_Aim_
Reproduce the following data verbatim, line for line.

_Task material_
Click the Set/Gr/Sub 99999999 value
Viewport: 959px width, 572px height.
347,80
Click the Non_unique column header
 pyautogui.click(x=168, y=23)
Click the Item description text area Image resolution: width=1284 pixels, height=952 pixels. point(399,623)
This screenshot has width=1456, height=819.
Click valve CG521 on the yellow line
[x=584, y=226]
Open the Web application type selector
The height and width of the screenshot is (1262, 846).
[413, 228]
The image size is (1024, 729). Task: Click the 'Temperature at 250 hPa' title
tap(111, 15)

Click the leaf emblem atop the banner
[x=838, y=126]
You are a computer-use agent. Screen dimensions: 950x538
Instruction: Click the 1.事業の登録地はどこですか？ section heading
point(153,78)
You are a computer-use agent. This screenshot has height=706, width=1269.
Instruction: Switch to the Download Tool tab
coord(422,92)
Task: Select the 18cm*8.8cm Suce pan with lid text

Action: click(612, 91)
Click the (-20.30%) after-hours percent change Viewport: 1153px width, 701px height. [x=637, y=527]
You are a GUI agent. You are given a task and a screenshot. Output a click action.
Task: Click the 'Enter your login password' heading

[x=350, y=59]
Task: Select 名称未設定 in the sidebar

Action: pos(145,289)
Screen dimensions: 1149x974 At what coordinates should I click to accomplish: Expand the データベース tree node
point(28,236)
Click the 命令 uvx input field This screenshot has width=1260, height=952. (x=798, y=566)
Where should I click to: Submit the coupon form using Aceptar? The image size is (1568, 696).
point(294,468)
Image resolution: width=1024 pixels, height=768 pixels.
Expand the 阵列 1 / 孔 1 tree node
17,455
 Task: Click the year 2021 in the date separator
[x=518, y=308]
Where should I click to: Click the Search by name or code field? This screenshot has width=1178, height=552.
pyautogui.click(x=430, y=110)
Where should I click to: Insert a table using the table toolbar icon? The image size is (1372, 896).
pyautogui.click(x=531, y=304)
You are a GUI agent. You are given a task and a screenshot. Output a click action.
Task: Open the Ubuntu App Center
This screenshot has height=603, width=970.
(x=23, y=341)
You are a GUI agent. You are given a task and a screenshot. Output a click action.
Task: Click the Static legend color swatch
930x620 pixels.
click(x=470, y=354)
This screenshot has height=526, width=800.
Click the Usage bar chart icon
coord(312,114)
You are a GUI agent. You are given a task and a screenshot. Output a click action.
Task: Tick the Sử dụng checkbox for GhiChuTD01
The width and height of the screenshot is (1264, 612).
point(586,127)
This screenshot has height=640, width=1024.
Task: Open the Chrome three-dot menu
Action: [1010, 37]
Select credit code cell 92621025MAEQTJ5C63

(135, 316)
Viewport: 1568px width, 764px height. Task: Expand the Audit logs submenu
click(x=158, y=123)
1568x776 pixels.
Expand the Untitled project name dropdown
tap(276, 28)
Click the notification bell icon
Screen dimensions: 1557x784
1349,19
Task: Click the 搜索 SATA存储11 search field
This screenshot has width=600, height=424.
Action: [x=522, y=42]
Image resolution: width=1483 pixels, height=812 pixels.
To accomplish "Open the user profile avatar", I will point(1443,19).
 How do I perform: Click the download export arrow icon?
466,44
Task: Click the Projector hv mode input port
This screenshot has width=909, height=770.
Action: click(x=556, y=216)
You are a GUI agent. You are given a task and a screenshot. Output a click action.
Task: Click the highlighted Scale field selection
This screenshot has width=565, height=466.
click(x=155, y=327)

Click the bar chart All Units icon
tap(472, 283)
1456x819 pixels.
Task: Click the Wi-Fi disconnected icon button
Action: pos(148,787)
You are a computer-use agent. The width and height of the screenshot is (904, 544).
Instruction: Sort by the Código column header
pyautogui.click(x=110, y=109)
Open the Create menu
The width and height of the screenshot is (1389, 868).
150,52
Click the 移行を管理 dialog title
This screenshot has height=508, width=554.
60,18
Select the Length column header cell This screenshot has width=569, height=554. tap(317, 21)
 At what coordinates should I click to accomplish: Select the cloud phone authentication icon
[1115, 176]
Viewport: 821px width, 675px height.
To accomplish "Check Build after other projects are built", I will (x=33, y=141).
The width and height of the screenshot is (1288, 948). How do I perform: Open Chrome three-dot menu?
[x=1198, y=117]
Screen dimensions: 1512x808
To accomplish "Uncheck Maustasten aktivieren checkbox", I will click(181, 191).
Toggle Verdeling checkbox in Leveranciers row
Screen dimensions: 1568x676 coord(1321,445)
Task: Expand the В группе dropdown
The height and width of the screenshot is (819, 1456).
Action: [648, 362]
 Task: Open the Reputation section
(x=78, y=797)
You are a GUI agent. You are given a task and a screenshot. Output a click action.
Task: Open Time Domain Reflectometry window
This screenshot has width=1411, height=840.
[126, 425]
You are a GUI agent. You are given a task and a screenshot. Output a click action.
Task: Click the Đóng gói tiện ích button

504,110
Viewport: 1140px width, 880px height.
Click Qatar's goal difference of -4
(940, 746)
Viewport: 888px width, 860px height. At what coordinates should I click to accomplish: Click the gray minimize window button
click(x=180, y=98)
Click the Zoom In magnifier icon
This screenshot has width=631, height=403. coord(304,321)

_Expected answer_
Click the Set/Gr/Sub 99999999 value
Viewport: 959px width, 572px height.
347,80
Click the Non_unique column header
 pyautogui.click(x=168, y=23)
Click the Item description text area Image resolution: width=1284 pixels, height=952 pixels. point(399,623)
This screenshot has width=1456, height=819.
Click valve CG521 on the yellow line
[x=584, y=226]
Open the Web application type selector
The height and width of the screenshot is (1262, 846).
[413, 228]
The image size is (1024, 729). Task: Click the 'Temperature at 250 hPa' title
tap(111, 15)

Click the leaf emblem atop the banner
[x=838, y=126]
You are a computer-use agent. Screen dimensions: 950x538
Instruction: Click the 1.事業の登録地はどこですか？ section heading
point(153,78)
You are a computer-use agent. This screenshot has height=706, width=1269.
Instruction: Switch to the Download Tool tab
coord(422,92)
Task: Select the 18cm*8.8cm Suce pan with lid text

Action: click(612, 91)
Click the (-20.30%) after-hours percent change Viewport: 1153px width, 701px height. [x=637, y=527]
You are a GUI agent. You are given a task and a screenshot. Output a click action.
Task: Click the 'Enter your login password' heading

[x=350, y=59]
Task: Select 名称未設定 in the sidebar

Action: pos(145,289)
Screen dimensions: 1149x974 At what coordinates should I click to accomplish: Expand the データベース tree node
point(28,236)
Click the 命令 uvx input field This screenshot has width=1260, height=952. (x=798, y=566)
Where should I click to: Submit the coupon form using Aceptar? The image size is (1568, 696).
point(294,468)
Image resolution: width=1024 pixels, height=768 pixels.
Expand the 阵列 1 / 孔 1 tree node
17,455
 Task: Click the year 2021 in the date separator
[x=518, y=308]
Where should I click to: Click the Search by name or code field? This screenshot has width=1178, height=552.
pyautogui.click(x=430, y=110)
Where should I click to: Insert a table using the table toolbar icon? The image size is (1372, 896).
pyautogui.click(x=531, y=304)
You are a GUI agent. You are given a task and a screenshot. Output a click action.
Task: Open the Ubuntu App Center
This screenshot has height=603, width=970.
(x=23, y=341)
You are a GUI agent. You are given a task and a screenshot. Output a click action.
Task: Click the Static legend color swatch
930x620 pixels.
click(x=470, y=354)
This screenshot has height=526, width=800.
Click the Usage bar chart icon
coord(312,114)
You are a GUI agent. You are given a task and a screenshot. Output a click action.
Task: Tick the Sử dụng checkbox for GhiChuTD01
The width and height of the screenshot is (1264, 612).
point(586,127)
This screenshot has height=640, width=1024.
Task: Open the Chrome three-dot menu
Action: [1010, 37]
Select credit code cell 92621025MAEQTJ5C63

(135, 316)
Viewport: 1568px width, 764px height. Task: Expand the Audit logs submenu
click(x=158, y=123)
1568x776 pixels.
Expand the Untitled project name dropdown
tap(276, 28)
Click the notification bell icon
Screen dimensions: 1557x784
1349,19
Task: Click the 搜索 SATA存储11 search field
This screenshot has width=600, height=424.
Action: [x=522, y=42]
Image resolution: width=1483 pixels, height=812 pixels.
To accomplish "Open the user profile avatar", I will point(1443,19).
 How do I perform: Click the download export arrow icon?
466,44
Task: Click the Projector hv mode input port
This screenshot has width=909, height=770.
Action: click(x=556, y=216)
You are a GUI agent. You are given a task and a screenshot. Output a click action.
Task: Click the highlighted Scale field selection
This screenshot has width=565, height=466.
click(x=155, y=327)

Click the bar chart All Units icon
tap(472, 283)
1456x819 pixels.
Task: Click the Wi-Fi disconnected icon button
Action: pos(148,787)
You are a computer-use agent. The width and height of the screenshot is (904, 544).
Instruction: Sort by the Código column header
pyautogui.click(x=110, y=109)
Open the Create menu
The width and height of the screenshot is (1389, 868).
150,52
Click the 移行を管理 dialog title
This screenshot has height=508, width=554.
60,18
Select the Length column header cell This screenshot has width=569, height=554. tap(317, 21)
 At what coordinates should I click to accomplish: Select the cloud phone authentication icon
[1115, 176]
Viewport: 821px width, 675px height.
To accomplish "Check Build after other projects are built", I will (x=33, y=141).
The width and height of the screenshot is (1288, 948). How do I perform: Open Chrome three-dot menu?
[x=1198, y=117]
Screen dimensions: 1512x808
To accomplish "Uncheck Maustasten aktivieren checkbox", I will click(181, 191).
Toggle Verdeling checkbox in Leveranciers row
Screen dimensions: 1568x676 coord(1321,445)
Task: Expand the В группе dropdown
The height and width of the screenshot is (819, 1456).
Action: [648, 362]
 Task: Open the Reputation section
(x=78, y=797)
You are a GUI agent. You are given a task and a screenshot. Output a click action.
Task: Open Time Domain Reflectometry window
This screenshot has width=1411, height=840.
[126, 425]
You are a GUI agent. You are given a task and a screenshot. Output a click action.
Task: Click the Đóng gói tiện ích button

504,110
Viewport: 1140px width, 880px height.
Click Qatar's goal difference of -4
(940, 746)
Viewport: 888px width, 860px height. At what coordinates should I click to accomplish: Click the gray minimize window button
click(x=180, y=98)
Click the Zoom In magnifier icon
This screenshot has width=631, height=403. coord(304,321)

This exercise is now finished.